Según el consenso, el proceso previo a la votación fue muy polémico. Después de la votación inicial, los científicos de la minoría pidieron que se anulara por problemas de procedimiento. Esta semana, la autoridad matriz del comité intervino para confirmar los resultados.

A final de cuentas, lo que hundió la propuesta fue el desacuerdo respecto a dónde marcar el final del Holoceno.
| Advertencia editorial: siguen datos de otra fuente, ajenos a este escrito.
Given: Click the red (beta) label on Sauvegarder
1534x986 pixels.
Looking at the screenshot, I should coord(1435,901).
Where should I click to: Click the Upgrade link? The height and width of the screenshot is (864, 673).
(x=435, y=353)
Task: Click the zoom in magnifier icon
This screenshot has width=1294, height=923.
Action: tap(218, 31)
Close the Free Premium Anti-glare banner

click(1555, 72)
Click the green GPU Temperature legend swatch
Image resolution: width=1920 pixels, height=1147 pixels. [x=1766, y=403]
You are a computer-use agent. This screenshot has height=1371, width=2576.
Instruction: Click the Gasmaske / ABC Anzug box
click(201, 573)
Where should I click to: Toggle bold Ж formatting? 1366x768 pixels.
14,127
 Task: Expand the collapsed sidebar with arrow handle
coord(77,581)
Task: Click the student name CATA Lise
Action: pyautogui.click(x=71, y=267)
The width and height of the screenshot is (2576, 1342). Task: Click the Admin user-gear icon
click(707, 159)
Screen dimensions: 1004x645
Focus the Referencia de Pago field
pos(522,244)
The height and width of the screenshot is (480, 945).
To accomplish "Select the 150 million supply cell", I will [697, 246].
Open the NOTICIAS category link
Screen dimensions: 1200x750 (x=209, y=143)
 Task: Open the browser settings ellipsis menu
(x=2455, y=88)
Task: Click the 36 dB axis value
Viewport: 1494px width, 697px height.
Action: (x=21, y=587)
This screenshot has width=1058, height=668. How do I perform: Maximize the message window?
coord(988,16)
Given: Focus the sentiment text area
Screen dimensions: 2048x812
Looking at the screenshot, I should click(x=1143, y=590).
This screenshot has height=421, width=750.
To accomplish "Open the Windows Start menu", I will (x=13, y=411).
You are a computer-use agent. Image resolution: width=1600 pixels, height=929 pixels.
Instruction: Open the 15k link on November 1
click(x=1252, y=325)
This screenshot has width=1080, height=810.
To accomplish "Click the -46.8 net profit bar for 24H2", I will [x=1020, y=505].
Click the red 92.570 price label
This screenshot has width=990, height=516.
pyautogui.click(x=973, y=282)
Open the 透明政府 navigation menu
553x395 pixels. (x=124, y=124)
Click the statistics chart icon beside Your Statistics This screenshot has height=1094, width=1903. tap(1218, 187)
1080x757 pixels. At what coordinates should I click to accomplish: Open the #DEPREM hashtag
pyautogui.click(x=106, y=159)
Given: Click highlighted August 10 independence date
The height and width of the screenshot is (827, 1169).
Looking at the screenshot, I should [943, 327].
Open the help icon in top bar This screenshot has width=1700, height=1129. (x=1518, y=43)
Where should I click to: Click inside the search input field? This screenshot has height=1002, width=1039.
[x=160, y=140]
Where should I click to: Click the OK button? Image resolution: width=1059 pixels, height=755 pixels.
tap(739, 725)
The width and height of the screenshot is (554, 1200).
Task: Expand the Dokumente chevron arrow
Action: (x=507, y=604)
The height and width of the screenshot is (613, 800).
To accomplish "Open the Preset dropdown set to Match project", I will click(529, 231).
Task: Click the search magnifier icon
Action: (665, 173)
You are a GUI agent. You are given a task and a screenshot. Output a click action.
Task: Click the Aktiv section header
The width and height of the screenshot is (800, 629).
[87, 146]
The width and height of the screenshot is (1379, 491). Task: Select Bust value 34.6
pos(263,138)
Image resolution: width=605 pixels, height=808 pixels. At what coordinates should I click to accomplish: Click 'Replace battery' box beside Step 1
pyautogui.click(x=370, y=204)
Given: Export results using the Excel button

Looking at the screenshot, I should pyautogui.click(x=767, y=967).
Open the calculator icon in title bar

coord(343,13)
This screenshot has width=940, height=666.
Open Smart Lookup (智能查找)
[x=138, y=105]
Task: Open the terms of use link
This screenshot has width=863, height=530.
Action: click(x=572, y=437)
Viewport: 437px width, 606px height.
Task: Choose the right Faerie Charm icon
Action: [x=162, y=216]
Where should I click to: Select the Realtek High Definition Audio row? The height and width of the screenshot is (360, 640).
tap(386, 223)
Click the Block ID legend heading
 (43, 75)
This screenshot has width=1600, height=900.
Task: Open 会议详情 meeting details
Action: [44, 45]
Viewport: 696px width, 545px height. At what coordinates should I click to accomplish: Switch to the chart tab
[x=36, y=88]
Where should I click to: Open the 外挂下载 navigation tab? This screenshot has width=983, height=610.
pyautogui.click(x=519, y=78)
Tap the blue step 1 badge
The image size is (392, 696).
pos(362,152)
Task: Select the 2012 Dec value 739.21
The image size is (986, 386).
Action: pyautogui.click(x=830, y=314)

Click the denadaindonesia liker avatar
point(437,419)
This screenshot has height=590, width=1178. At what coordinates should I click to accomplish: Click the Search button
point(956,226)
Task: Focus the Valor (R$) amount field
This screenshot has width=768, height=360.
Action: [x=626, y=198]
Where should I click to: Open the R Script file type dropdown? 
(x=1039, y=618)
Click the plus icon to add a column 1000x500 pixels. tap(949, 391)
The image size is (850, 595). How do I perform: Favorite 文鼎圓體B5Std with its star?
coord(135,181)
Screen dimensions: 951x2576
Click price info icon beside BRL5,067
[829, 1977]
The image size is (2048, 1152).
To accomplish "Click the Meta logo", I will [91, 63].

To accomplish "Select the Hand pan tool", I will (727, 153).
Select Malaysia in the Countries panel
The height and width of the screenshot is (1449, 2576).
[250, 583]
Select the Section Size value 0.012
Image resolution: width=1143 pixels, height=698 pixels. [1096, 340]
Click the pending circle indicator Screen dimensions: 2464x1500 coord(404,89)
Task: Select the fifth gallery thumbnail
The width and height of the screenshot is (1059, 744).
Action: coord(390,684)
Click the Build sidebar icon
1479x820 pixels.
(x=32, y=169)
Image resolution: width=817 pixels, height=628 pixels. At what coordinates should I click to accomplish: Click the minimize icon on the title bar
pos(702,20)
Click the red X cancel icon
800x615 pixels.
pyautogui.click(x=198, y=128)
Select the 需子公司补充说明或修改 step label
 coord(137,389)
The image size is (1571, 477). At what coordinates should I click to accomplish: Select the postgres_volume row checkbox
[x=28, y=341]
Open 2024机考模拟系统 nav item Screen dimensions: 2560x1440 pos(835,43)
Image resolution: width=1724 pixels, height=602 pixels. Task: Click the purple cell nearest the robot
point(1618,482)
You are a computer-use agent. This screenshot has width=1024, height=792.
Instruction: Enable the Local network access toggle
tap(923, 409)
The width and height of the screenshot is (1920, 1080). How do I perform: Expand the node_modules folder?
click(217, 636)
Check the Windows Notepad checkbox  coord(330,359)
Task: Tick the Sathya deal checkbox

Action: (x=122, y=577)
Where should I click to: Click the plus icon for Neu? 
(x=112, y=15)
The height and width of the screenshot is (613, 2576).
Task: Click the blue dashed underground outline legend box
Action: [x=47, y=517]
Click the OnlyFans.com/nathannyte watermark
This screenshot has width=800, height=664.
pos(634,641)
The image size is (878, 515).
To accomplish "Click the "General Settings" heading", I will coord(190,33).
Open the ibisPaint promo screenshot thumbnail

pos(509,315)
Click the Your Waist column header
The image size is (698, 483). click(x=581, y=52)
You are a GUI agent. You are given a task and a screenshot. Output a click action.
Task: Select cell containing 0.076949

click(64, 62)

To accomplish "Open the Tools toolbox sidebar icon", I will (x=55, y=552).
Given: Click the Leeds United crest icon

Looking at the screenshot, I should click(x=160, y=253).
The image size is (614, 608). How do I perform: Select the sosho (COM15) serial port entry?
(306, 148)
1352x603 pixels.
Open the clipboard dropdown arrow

El Grupo de Trabajo del Antropoceno había propuesto 1952, el año en que los residuos de plutonio en el aire producto de las pruebas de bombas de hidrógeno cayeron sobre zonas extensas del planeta. Según el razonamiento de los científicos, esa ceniza iba a dejar una huella sedimentaria similar a los límites que marcan las antiguas transiciones geológicas. Sin embargo, los científicos de la comisión de estratigrafía objetaron: ¿qué hay de los albores de la agricultura o la Revolución Industrial? Después de todo, la huella humana en el planeta es muy anterior a la era atómica.

“Para mí es muy evidente que la actividad humana comenzó mucho antes de 1952”, me dijo Phil Gibbard, miembro fundador del Grupo de Trabajo del Antropoceno y secretario general de la comisión, cuando hablamos el pasado jueves. “Simplemente no tenía sentido trazar un límite estricto que pasó durante mi vida”.

En años recientes, los filósofos han barajado nombres alternativos: Capitaloceno, Plantacionoceno e incluso Ravenceno, una referencia al cuervo que tiene una enorme presencia en la mitología indígena del Pacífico Norte como una figura embaucadora que les recuerda a los humanos que deben ser humildes en medio de nuestra capacidad destructiva. Por mi parte, soy partidario del “pos-Holoceno”, una admisión de que el mundo es muy distinto de lo que era hace 10.000 años, pero que no podemos predecir —ni nombrar— cómo será dentro de otros 10.000 años.

Al final, tal vez sea demasiado tarde para encontrar un mejor término. El Antropoceno ya ha entrado en el léxico popular, desde una portada de The Economist hasta el título de un álbum de Grimes. Los científicos que acuñaron el término no tienen el poder para extinguirlo.

Independientemente del nombre que elijamos para estos tiempos atribulados, lo más importante es que mantengamos la mente abierta sobre lo que nos depara el futuro y reconozcamos la complejidad de los problemas a los que nos enfrentamos. Las cicatrices que la humanidad deja en la Tierra son demasiado profundas para representarlas con una sola línea trazada a lo largo del tiempo.

De cara al futuro, deberíamos seguir el ejemplo de los geólogos y mantener un sano escepticismo ante la palabra que empieza con “A”. Después de todo, no hay nada más soberbio que los tiranos imprudentes que bautizan el mundo con su nombre: pensemos en Stalingrado, Constantinopla o Alejandría.

Los geólogos seguirán discrepando respecto a cómo llamar a la era actual. Los demás debemos continuar con las políticas complejas de cuidar un planeta que (todavía) puede albergar una panoplia de vida.

Stephen Lezak es un investigador de la Universidad de Cambridge y de la Universidad de Oxford que estudia las políticas sobre el cambio climático.